Segment Start: EXTRACTED INFORMATION
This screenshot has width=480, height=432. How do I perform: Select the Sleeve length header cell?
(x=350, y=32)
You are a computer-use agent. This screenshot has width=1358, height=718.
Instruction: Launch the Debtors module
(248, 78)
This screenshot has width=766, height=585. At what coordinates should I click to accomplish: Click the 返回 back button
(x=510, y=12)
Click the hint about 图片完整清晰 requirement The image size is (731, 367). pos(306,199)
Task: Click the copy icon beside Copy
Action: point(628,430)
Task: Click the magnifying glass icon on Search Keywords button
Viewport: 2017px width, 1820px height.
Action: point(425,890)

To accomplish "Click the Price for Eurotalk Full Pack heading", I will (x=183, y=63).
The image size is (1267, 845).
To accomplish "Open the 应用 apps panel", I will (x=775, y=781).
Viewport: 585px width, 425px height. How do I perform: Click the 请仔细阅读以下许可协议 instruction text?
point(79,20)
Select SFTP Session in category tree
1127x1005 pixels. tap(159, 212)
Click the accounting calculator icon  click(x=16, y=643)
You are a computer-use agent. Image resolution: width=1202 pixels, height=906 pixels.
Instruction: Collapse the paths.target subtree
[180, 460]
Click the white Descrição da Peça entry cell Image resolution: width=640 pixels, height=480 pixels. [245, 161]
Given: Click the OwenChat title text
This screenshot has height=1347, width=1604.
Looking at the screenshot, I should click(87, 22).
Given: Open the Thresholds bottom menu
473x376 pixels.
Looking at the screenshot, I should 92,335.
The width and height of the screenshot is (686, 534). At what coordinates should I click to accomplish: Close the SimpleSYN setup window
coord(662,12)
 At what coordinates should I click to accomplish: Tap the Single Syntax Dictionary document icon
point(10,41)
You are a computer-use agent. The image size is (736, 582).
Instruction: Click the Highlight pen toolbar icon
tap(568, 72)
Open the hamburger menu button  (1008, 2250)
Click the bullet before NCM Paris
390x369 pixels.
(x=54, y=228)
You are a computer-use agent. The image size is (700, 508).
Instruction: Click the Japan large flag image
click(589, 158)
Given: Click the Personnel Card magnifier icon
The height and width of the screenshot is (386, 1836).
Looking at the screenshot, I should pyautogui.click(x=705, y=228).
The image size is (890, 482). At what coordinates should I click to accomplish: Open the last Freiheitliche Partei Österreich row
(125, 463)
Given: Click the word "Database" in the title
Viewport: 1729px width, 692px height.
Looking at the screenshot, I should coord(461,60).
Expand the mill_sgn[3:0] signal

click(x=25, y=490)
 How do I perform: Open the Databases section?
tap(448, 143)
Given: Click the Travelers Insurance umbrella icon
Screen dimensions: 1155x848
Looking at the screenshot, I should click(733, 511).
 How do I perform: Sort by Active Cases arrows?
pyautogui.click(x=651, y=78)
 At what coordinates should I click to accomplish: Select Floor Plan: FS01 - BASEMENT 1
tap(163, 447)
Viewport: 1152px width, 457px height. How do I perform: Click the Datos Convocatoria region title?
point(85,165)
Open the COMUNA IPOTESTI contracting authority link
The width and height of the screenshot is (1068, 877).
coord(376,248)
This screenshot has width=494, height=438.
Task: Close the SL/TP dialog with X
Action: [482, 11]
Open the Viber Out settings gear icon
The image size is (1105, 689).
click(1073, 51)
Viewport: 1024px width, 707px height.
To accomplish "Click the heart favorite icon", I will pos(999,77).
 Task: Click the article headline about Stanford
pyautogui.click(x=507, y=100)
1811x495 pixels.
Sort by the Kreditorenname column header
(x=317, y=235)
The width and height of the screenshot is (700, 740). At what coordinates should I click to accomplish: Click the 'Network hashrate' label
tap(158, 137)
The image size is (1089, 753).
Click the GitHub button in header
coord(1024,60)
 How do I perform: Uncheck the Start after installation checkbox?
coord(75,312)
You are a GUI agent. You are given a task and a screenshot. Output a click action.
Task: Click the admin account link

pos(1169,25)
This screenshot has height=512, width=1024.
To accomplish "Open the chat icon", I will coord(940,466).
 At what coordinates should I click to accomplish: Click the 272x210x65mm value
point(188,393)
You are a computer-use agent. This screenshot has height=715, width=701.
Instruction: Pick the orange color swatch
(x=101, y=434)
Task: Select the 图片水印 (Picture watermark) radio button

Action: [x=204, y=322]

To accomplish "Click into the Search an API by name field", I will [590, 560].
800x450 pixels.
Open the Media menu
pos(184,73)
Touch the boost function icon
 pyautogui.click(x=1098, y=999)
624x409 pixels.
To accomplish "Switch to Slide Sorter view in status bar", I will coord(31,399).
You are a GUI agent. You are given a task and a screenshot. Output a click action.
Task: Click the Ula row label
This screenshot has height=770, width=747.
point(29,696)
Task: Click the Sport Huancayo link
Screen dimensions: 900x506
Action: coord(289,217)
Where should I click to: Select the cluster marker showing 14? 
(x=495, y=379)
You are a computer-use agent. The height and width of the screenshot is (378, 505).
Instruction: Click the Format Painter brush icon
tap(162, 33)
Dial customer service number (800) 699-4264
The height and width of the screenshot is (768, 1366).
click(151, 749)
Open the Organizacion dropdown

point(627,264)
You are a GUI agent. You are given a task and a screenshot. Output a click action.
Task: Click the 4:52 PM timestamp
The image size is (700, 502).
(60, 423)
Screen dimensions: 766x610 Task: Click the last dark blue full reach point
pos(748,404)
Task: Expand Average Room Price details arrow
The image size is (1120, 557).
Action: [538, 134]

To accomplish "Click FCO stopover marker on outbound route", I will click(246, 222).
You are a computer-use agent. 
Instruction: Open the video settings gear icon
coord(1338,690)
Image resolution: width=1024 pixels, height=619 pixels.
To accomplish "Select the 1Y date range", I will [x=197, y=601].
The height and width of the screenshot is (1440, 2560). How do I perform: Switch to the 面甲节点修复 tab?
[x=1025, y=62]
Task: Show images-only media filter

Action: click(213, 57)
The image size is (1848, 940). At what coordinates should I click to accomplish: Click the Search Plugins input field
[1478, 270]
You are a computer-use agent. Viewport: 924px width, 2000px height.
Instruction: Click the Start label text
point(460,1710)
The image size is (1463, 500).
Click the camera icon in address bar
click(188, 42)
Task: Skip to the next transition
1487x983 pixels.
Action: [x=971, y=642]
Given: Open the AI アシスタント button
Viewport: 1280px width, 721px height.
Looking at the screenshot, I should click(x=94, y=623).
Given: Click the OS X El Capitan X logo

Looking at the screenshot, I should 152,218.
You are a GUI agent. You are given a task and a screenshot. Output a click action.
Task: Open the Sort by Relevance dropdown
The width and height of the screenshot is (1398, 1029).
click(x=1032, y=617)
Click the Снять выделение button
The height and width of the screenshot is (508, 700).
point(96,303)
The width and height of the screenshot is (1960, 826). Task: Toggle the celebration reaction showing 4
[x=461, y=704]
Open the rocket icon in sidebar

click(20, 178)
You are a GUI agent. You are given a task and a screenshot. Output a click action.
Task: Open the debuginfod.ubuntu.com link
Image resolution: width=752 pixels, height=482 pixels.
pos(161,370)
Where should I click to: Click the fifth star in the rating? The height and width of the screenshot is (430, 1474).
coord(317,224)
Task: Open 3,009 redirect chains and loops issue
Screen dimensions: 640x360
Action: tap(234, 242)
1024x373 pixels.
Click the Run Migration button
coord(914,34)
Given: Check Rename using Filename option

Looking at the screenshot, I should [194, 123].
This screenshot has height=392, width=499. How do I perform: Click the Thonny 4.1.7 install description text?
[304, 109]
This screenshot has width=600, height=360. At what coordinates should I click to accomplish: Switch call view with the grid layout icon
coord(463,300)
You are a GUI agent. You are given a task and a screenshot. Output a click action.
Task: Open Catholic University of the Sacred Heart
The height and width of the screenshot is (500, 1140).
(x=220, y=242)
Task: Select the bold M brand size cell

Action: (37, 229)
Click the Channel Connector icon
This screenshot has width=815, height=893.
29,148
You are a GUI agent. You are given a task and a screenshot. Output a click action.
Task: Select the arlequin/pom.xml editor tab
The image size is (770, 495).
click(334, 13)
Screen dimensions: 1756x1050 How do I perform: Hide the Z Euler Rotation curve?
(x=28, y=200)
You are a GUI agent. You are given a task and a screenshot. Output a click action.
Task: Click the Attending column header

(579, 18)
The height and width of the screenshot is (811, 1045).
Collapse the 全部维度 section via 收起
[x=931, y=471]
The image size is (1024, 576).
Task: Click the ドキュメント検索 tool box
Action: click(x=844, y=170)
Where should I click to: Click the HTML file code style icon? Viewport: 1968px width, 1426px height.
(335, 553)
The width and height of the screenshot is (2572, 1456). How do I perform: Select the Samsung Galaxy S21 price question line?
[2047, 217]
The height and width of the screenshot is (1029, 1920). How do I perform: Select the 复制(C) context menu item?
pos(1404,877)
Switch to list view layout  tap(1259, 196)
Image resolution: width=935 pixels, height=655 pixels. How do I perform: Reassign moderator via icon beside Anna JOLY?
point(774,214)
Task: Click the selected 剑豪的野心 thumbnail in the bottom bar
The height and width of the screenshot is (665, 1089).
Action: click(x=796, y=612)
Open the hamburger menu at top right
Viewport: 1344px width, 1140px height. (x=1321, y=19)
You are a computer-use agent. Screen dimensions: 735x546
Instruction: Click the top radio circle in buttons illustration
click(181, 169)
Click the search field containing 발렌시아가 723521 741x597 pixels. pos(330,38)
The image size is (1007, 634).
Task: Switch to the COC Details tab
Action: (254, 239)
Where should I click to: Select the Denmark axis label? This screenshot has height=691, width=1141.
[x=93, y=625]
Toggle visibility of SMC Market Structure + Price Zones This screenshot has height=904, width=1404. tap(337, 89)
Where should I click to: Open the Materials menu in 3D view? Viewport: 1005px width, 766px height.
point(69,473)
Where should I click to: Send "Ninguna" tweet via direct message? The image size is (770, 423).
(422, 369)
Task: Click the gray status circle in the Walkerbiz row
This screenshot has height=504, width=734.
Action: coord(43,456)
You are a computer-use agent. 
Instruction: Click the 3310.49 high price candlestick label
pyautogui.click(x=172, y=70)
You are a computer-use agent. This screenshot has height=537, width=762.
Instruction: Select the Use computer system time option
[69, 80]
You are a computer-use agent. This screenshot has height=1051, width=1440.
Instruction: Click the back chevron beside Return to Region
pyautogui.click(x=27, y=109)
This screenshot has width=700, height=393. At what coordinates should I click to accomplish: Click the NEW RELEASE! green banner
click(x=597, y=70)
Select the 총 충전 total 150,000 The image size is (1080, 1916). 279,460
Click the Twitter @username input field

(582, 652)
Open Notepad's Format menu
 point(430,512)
Segment End: EXTRACTED INFORMATION
> _TASK DETAILS_: Pull out every line in the material above where "bottom" occurs.

> _SOLUTION BELOW_:
Given: Open the Thresholds bottom menu
Task: Click the selected 剑豪的野心 thumbnail in the bottom bar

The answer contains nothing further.